> _Selected passage_:
# CTEK D250S



## moragg (Jun 6, 2009)

I've been thinking about buying a Sterling Battery to Battery charger for our van at some point. We do mostly wild camping here in Scotland, Aires in France, so we're not really on hook up much.

The Sterling appeals to me as it would keep our leisure battery (210ah Lifeline AGM) charged after just a short drive.

Then I was reading this months Practical Motorhome and Dave Newell was recommending a new CTEK D250S charger, which appears to do similar things to the Sterling I think.

http://www.ctekchargers.co.uk/ctek-d250s.php

Has anyone tried CTEKs new charger, would it do the job as well as the Sterling?

Thanks guys.


----------



## javea (Jun 8, 2007)

I must admit that I have no technical knowledge whatever regarding battery charging and have been thinking about the Stirling. Interested in your post and found the following very interesting presentation on Youtube. Seems to do everything that you would want. Interested in what the more knowledgeable members have to say about it.


----------



## Losos (Oct 28, 2009)

moragg said:


> Then I was reading this months Practical Motorhome and Dave Newell was recommending a new CTEK D250S charger, which appears to do similar things to the Sterling I think.


I just read the technical description of the CTEK D250S and *I can not see where it says that the unit will not start charging the leisure battery until the starter battery has been brought back to full charge.*

The Sterling unit does *first *replace the energy taken on starting the vehicle and *only then switches to the leisure battery*. I think it's important that after starting your vehicle any B2B unit first recharges the starter battery.

For example if you were doing a number of short trips the starter battery may never get to full power if the alternator is also charging the leisure battery which is how the technical description of the CTEK D250S appears to work.

I have a Sterling unit and highly recommend it, I can also recommend their after sales service too.


----------



## moragg (Jun 6, 2009)

Hmm, thanks, I'll go and read Practical Motorhome again see if it's mentioned in there. 

The size of the CTEK also appeals, being smaller means more room for wine when coming back from France 8)


----------



## javea (Jun 8, 2007)

The video, and written reviews on the Ctek do seem to suggest that it charges the vehicle battery first and then reverts to the leisure batteries.

To confirm I have sent an email to Ctek asking them to confirm the operation of the charger and will post the response when it is received.


----------



## Andysam (May 10, 2005)

Losos said:


> I just read the technical description of the CTEK D250S and *I can not see where it says that the unit will not start charging the leisure battery until the starter battery has been brought back to full charge.*


37 secs in on the YouTube clip- it states when the starter battery reaches 13.8v (full) then it starts to charge the aux battery.


----------



## snailsontour (May 1, 2005)

CTEK only delivers 20A compared with the Sterling's 50A. You would need to drive for two and a half times as long to recharge your battery to the same level.

I'm biased though, five years with a Sterling B2B and it has proved excellent.
Bob


----------



## Bagshanty (Jul 24, 2005)

> _List of tasks_:
**1.** In the CTEK D250S thread, how would you translate this sentence into Spanish: "I think it's important that after starting your vehicle any B2B unit first recharges the starter battery."
**2.** According to the CTEK D250S thread, why does Losos consider it important for a battery-to-battery unit to recharge the starter battery before the leisure battery? Answer in one to three sentences.
**3.** Answer these questions from the CTEK D250S thread:
(a) What leisure battery does moragg have in the van?
(b) According to Andysam, at what voltage does the YouTube clip say the CTEK starts charging the aux battery?
(c) How many years has snailsontour had a Sterling B2B?

> _Data rows_:
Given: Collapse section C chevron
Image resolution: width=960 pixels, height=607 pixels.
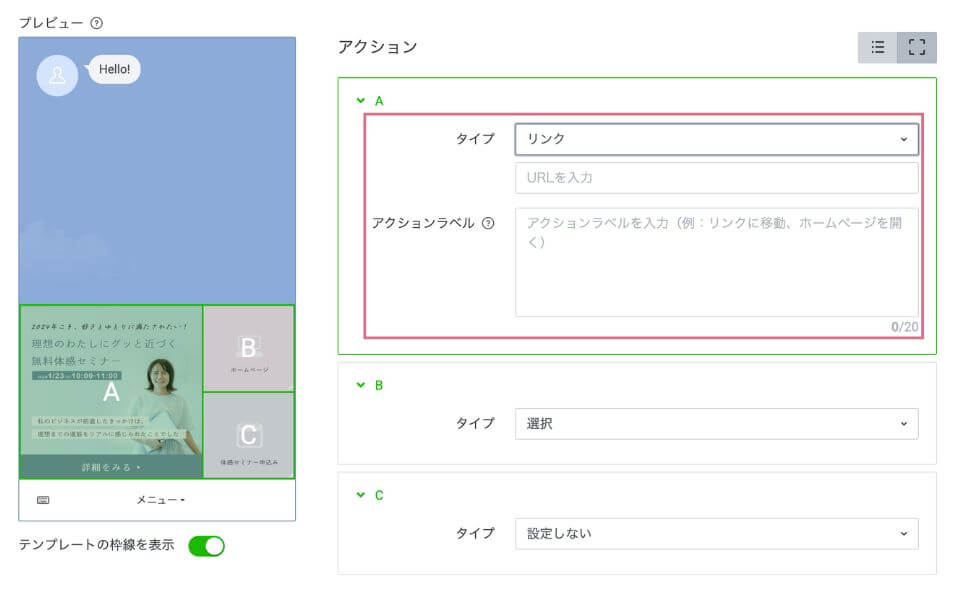Looking at the screenshot, I should [360, 495].
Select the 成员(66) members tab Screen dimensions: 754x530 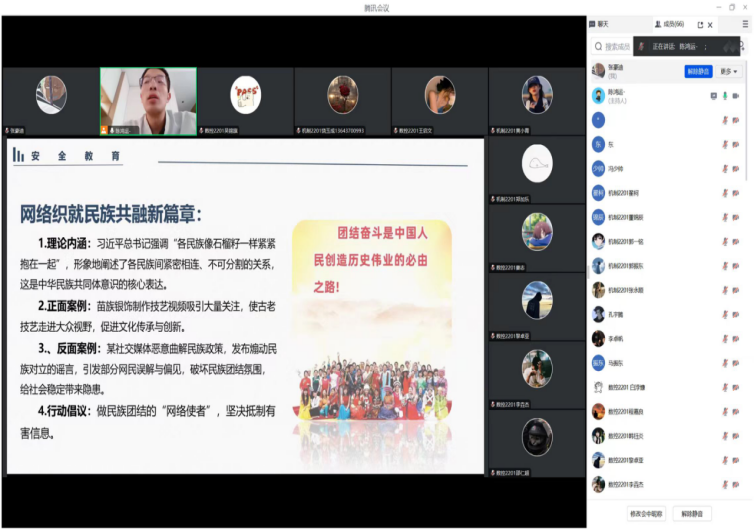[669, 24]
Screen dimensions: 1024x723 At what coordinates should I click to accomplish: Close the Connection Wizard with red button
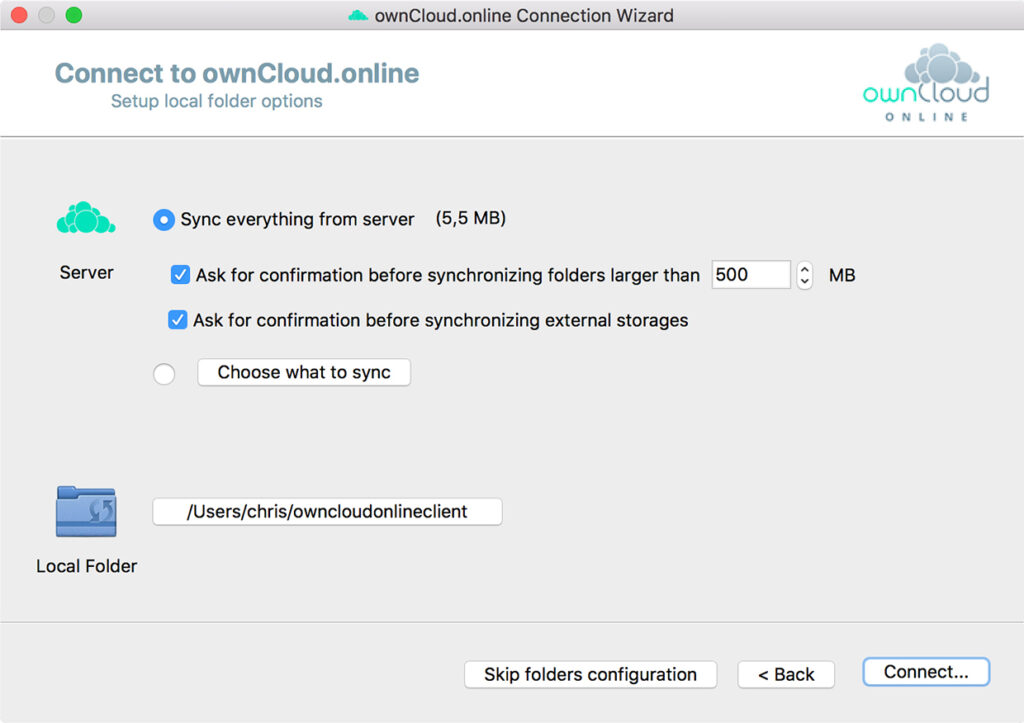[x=19, y=16]
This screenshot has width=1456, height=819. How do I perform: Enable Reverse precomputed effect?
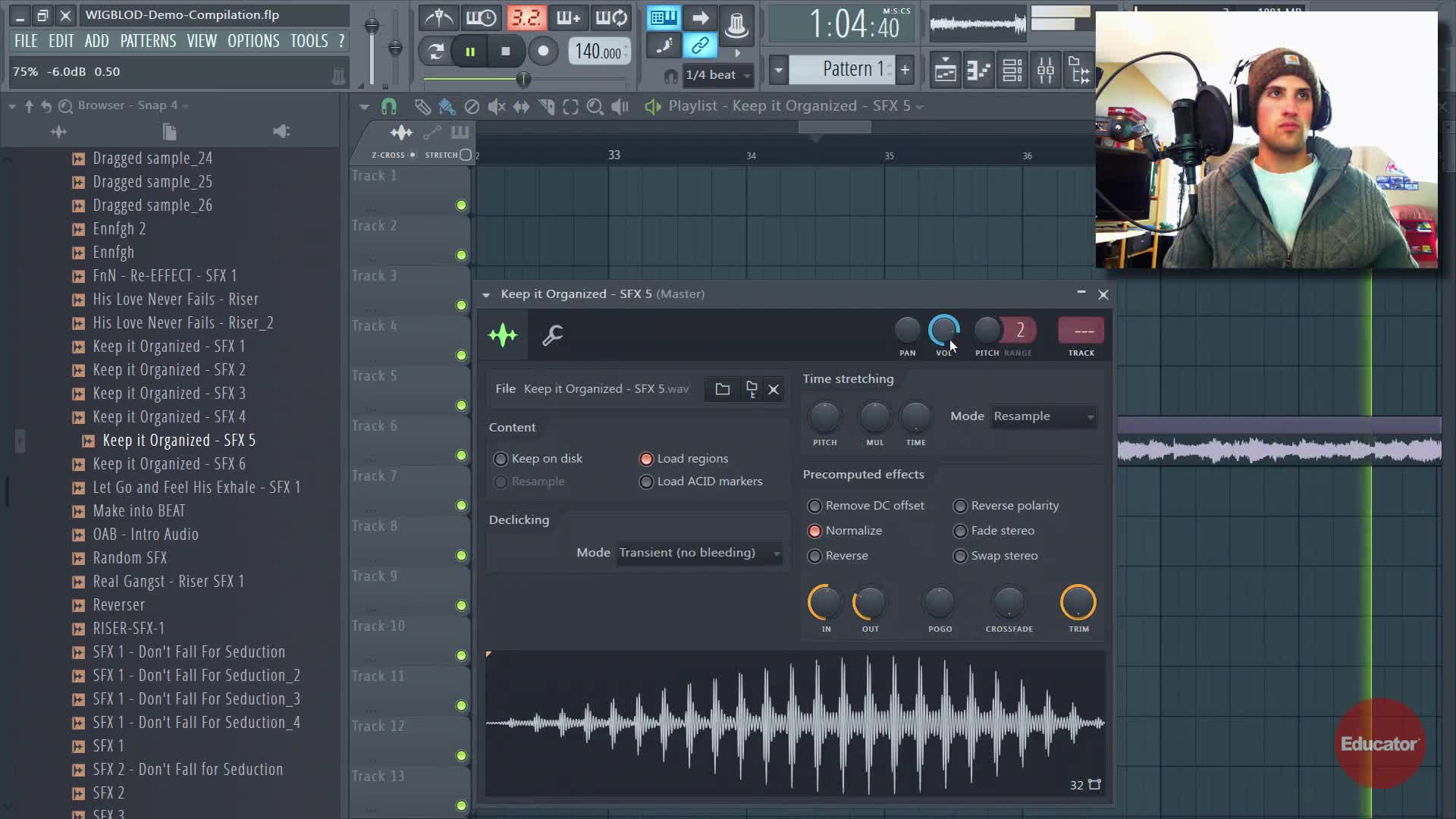pos(815,556)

> _Solutions to the tasks_:
**1.** Creo que es importante que, después de arrancar el vehículo, cualquier unidad B2B recargue primero la batería de arranque.

**2.** Losos says that on a number of short trips the starter battery may never reach full power if the alternator is also charging the leisure battery. Recharging the starter battery first avoids that.

**3.**
(a) A 210ah Lifeline AGM.
(b) 13.8v, when the starter battery is full.
(c) Five years.